### Entries shown
-- Opening Marker --
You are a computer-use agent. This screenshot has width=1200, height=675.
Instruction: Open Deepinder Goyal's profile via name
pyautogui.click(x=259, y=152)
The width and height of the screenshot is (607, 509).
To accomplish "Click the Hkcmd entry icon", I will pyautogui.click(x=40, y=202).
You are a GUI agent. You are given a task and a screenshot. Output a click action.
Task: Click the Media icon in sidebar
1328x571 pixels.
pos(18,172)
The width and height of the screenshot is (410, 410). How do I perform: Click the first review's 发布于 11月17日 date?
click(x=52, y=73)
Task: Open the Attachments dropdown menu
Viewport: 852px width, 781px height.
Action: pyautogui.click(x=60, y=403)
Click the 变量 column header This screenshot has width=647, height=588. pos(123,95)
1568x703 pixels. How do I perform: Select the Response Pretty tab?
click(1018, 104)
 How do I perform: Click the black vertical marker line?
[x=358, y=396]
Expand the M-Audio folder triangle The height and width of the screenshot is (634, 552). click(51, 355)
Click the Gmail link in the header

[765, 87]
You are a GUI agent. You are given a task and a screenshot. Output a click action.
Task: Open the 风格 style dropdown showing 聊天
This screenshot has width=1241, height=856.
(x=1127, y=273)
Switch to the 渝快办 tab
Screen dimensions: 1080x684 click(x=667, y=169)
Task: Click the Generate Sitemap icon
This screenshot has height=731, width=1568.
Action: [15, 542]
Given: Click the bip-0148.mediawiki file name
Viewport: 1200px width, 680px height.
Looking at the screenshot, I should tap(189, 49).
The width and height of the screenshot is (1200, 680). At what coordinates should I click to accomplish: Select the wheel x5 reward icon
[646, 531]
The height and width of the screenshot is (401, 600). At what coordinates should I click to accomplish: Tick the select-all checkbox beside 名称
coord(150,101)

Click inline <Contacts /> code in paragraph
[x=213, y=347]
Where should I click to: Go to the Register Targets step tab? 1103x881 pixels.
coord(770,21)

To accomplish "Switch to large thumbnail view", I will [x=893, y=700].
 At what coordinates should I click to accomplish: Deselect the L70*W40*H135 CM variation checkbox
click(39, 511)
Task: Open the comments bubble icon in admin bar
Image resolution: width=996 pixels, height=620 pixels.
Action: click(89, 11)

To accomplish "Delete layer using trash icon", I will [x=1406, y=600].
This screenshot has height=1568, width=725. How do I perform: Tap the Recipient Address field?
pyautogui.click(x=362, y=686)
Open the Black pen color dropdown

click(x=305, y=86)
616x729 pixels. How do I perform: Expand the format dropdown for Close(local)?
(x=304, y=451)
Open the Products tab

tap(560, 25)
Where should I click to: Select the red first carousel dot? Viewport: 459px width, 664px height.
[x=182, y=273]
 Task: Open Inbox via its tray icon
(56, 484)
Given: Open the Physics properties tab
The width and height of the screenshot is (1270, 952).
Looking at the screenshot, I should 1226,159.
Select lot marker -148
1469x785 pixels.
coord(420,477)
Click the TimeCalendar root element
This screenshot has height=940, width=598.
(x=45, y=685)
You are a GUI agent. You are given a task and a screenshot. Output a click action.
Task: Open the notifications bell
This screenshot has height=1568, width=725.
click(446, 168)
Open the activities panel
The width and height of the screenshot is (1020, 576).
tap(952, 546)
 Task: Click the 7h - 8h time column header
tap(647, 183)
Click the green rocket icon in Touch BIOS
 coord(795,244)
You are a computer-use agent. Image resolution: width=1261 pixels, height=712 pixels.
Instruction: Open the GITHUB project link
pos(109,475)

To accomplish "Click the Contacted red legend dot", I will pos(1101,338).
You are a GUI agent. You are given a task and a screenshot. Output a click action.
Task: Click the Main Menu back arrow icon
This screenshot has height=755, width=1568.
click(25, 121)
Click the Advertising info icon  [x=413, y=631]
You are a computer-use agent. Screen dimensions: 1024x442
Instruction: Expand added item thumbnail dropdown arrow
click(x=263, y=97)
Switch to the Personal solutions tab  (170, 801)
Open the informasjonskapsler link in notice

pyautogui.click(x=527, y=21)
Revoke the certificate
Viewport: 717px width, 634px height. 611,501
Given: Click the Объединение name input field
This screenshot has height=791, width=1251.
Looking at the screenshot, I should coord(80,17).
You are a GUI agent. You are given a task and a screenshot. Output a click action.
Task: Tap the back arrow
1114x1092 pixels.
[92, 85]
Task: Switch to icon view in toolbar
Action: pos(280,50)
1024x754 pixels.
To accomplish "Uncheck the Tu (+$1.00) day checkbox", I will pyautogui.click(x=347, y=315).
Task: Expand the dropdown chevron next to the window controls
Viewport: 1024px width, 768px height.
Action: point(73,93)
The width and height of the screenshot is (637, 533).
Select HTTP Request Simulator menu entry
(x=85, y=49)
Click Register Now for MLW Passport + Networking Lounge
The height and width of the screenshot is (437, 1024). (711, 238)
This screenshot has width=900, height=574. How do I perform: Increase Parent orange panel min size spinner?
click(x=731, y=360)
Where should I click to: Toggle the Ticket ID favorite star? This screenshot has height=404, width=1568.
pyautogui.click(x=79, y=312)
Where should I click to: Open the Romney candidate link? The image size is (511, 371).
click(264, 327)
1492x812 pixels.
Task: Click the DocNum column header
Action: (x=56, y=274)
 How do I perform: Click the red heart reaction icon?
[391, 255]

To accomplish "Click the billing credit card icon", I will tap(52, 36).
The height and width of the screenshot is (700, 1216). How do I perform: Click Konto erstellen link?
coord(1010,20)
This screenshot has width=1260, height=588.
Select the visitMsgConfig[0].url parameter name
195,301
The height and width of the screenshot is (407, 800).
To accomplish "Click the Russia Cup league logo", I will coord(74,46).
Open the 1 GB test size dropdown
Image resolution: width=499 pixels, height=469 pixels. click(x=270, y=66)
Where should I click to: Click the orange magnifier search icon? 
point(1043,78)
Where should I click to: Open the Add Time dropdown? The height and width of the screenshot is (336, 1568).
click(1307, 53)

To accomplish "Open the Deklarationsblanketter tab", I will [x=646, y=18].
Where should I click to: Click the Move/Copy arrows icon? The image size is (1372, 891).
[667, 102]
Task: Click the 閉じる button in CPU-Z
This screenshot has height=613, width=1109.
-- Closing Marker --
### Your objective
Retype the records above so that nothing differs from the original.

### Exercise result
You are a computer-use agent. This screenshot has width=1200, height=675.
Instruction: Open Deepinder Goyal's profile via name
pyautogui.click(x=259, y=152)
The width and height of the screenshot is (607, 509).
To accomplish "Click the Hkcmd entry icon", I will pyautogui.click(x=40, y=202).
You are a GUI agent. You are given a task and a screenshot. Output a click action.
Task: Click the Media icon in sidebar
1328x571 pixels.
pos(18,172)
The width and height of the screenshot is (410, 410). How do I perform: Click the first review's 发布于 11月17日 date?
click(x=52, y=73)
Task: Open the Attachments dropdown menu
Viewport: 852px width, 781px height.
Action: pyautogui.click(x=60, y=403)
Click the 变量 column header This screenshot has width=647, height=588. pos(123,95)
1568x703 pixels. How do I perform: Select the Response Pretty tab?
click(1018, 104)
 How do I perform: Click the black vertical marker line?
[x=358, y=396]
Expand the M-Audio folder triangle The height and width of the screenshot is (634, 552). click(51, 355)
Click the Gmail link in the header

[765, 87]
You are a GUI agent. You are given a task and a screenshot. Output a click action.
Task: Open the 风格 style dropdown showing 聊天
This screenshot has width=1241, height=856.
(x=1127, y=273)
Switch to the 渝快办 tab
Screen dimensions: 1080x684 click(x=667, y=169)
Task: Click the Generate Sitemap icon
This screenshot has height=731, width=1568.
Action: [15, 542]
Given: Click the bip-0148.mediawiki file name
Viewport: 1200px width, 680px height.
Looking at the screenshot, I should tap(189, 49).
The width and height of the screenshot is (1200, 680). At what coordinates should I click to accomplish: Select the wheel x5 reward icon
[646, 531]
The height and width of the screenshot is (401, 600). At what coordinates should I click to accomplish: Tick the select-all checkbox beside 名称
coord(150,101)

Click inline <Contacts /> code in paragraph
[x=213, y=347]
Where should I click to: Go to the Register Targets step tab? 1103x881 pixels.
coord(770,21)

To accomplish "Switch to large thumbnail view", I will [x=893, y=700].
 At what coordinates should I click to accomplish: Deselect the L70*W40*H135 CM variation checkbox
click(39, 511)
Task: Open the comments bubble icon in admin bar
Image resolution: width=996 pixels, height=620 pixels.
Action: click(89, 11)

To accomplish "Delete layer using trash icon", I will [x=1406, y=600].
This screenshot has height=1568, width=725. How do I perform: Tap the Recipient Address field?
pyautogui.click(x=362, y=686)
Open the Black pen color dropdown

click(x=305, y=86)
616x729 pixels. How do I perform: Expand the format dropdown for Close(local)?
(x=304, y=451)
Open the Products tab

tap(560, 25)
Where should I click to: Select the red first carousel dot? Viewport: 459px width, 664px height.
[x=182, y=273]
 Task: Open Inbox via its tray icon
(56, 484)
Given: Open the Physics properties tab
The width and height of the screenshot is (1270, 952).
Looking at the screenshot, I should 1226,159.
Select lot marker -148
1469x785 pixels.
coord(420,477)
Click the TimeCalendar root element
This screenshot has height=940, width=598.
(x=45, y=685)
You are a GUI agent. You are given a task and a screenshot. Output a click action.
Task: Open the notifications bell
This screenshot has height=1568, width=725.
click(446, 168)
Open the activities panel
The width and height of the screenshot is (1020, 576).
tap(952, 546)
 Task: Click the 7h - 8h time column header
tap(647, 183)
Click the green rocket icon in Touch BIOS
 coord(795,244)
You are a computer-use agent. Image resolution: width=1261 pixels, height=712 pixels.
Instruction: Open the GITHUB project link
pos(109,475)

To accomplish "Click the Contacted red legend dot", I will pos(1101,338).
You are a GUI agent. You are given a task and a screenshot. Output a click action.
Task: Click the Main Menu back arrow icon
This screenshot has height=755, width=1568.
click(25, 121)
Click the Advertising info icon  [x=413, y=631]
You are a computer-use agent. Screen dimensions: 1024x442
Instruction: Expand added item thumbnail dropdown arrow
click(x=263, y=97)
Switch to the Personal solutions tab  (170, 801)
Open the informasjonskapsler link in notice

pyautogui.click(x=527, y=21)
Revoke the certificate
Viewport: 717px width, 634px height. 611,501
Given: Click the Объединение name input field
This screenshot has height=791, width=1251.
Looking at the screenshot, I should coord(80,17).
You are a GUI agent. You are given a task and a screenshot. Output a click action.
Task: Tap the back arrow
1114x1092 pixels.
[92, 85]
Task: Switch to icon view in toolbar
Action: pos(280,50)
1024x754 pixels.
To accomplish "Uncheck the Tu (+$1.00) day checkbox", I will pyautogui.click(x=347, y=315).
Task: Expand the dropdown chevron next to the window controls
Viewport: 1024px width, 768px height.
Action: point(73,93)
The width and height of the screenshot is (637, 533).
Select HTTP Request Simulator menu entry
(x=85, y=49)
Click Register Now for MLW Passport + Networking Lounge
The height and width of the screenshot is (437, 1024). (711, 238)
This screenshot has width=900, height=574. How do I perform: Increase Parent orange panel min size spinner?
click(x=731, y=360)
Where should I click to: Toggle the Ticket ID favorite star? This screenshot has height=404, width=1568.
pyautogui.click(x=79, y=312)
Where should I click to: Open the Romney candidate link? The image size is (511, 371).
click(264, 327)
1492x812 pixels.
Task: Click the DocNum column header
Action: (x=56, y=274)
 How do I perform: Click the red heart reaction icon?
[391, 255]

To accomplish "Click the billing credit card icon", I will tap(52, 36).
The height and width of the screenshot is (700, 1216). How do I perform: Click Konto erstellen link?
coord(1010,20)
This screenshot has width=1260, height=588.
Select the visitMsgConfig[0].url parameter name
195,301
The height and width of the screenshot is (407, 800).
To accomplish "Click the Russia Cup league logo", I will coord(74,46).
Open the 1 GB test size dropdown
Image resolution: width=499 pixels, height=469 pixels. click(x=270, y=66)
Where should I click to: Click the orange magnifier search icon? 
point(1043,78)
Where should I click to: Open the Add Time dropdown? The height and width of the screenshot is (336, 1568).
click(1307, 53)

To accomplish "Open the Deklarationsblanketter tab", I will [x=646, y=18].
Where should I click to: Click the Move/Copy arrows icon? The image size is (1372, 891).
[667, 102]
Task: Click the 閉じる button in CPU-Z
This screenshot has height=613, width=1109.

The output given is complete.